Condition 4 : Le débiteur n’a pas accepté ce risque
Quatrièmement, le débiteur ne doit pas avoir accepté le risque du changement en question. Les débiteurs peuvent accepter le risque à la fois explicitement (par exemple, renonciation) et implicitement (par exemple, découlant de la nature du contrat).
Condition 5 : Le recours à la théorie de l'imprévision n'est pas légalement ou contractuellement exclu
L'article 5.74 du CC est de droit supplétif, tant dans le principe que dans les modalités d'application (art. 5.74, alinéa 2, 5° du CC).
Ainsi, d'une part, des dispositions légales particulières peuvent y déroger, par exemple le correctif judiciaire en équité de l'article 1474/1 de l’ACC. D'autre part, les parties peuvent également adapter contractuellement ou même exclure le recours à la théorie de l’imprévision.
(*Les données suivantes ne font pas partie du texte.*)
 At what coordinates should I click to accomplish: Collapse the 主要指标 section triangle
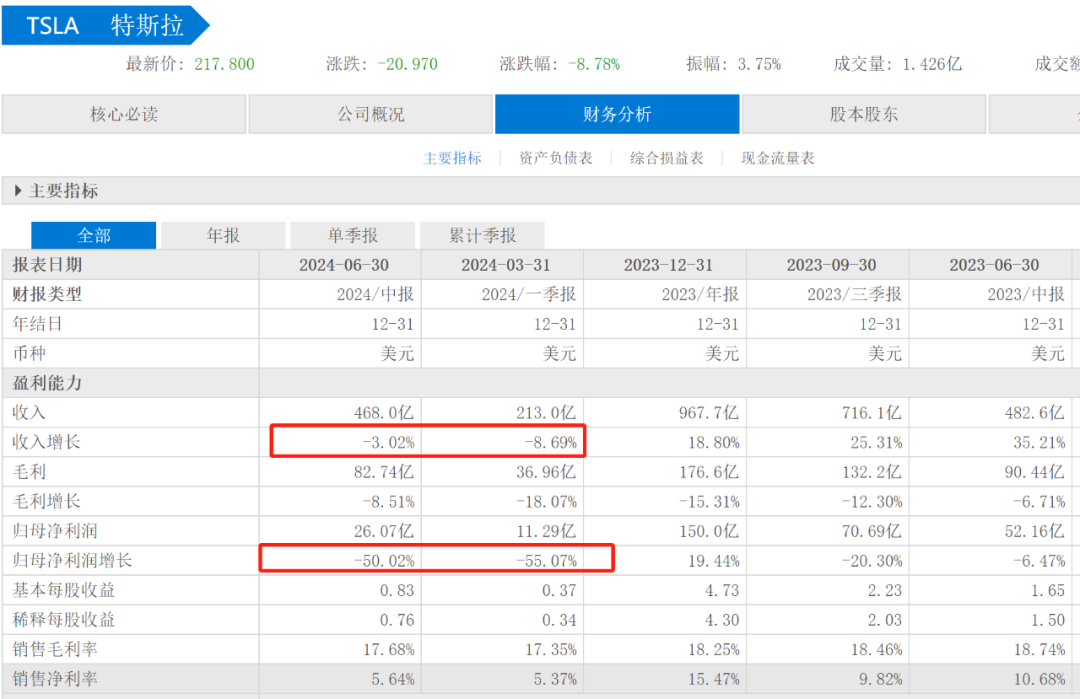pos(18,191)
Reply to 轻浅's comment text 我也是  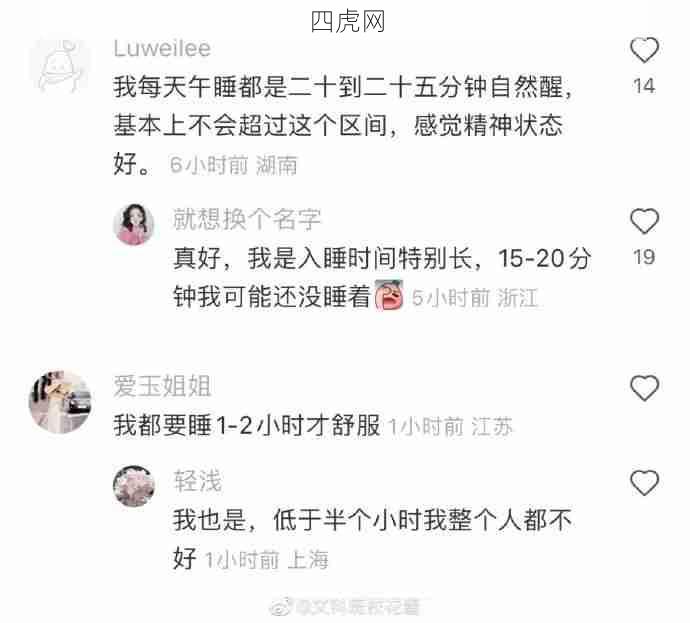click(372, 539)
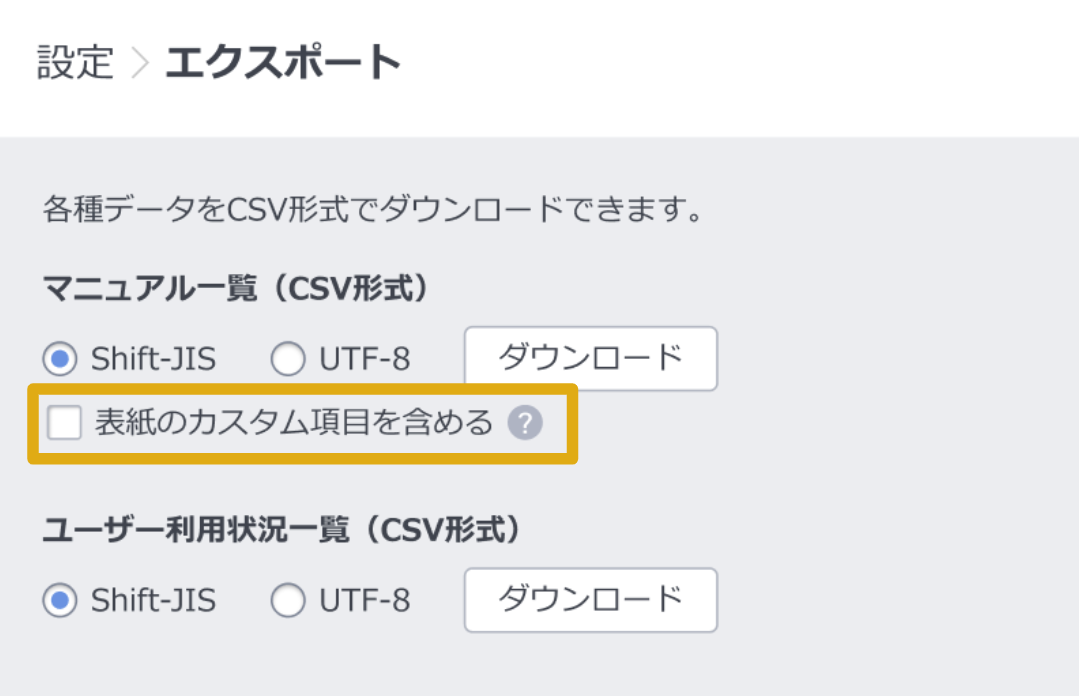Viewport: 1079px width, 696px height.
Task: Select Shift-JIS radio circle under マニュアル一覧
Action: pos(61,359)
Les parties peuvent décider entre elles si elles souhaitent l'utiliser plus facilement ou non.
Les parties peuvent également saisir le juge en référé. Le juge peut alors réformer le contrat ou le résilieren tout ou en partie. Si le juge réforme le contrat, le juge mettra le contrat en conformité avec ce dont les parties seraient raisonnablement convenues lors de la conclusion du contrat si elles avaient pris en compte le changement de circonstances (art. 5.74, quatrième alinéa du CC).
Contrairement à la force majeure, la théorie de l'imprévision vise en effet en premier lieu la poursuite du contrat.
Entrée en vigueur du nouveau « droits des obligations »
L'article 5.74 du CC est en vigueur depuis le 1er janvier 2023, six mois après sa publication au Moniteur belge. Le régime s'applique aux contrats conclus après cette date d'entrée en vigueur.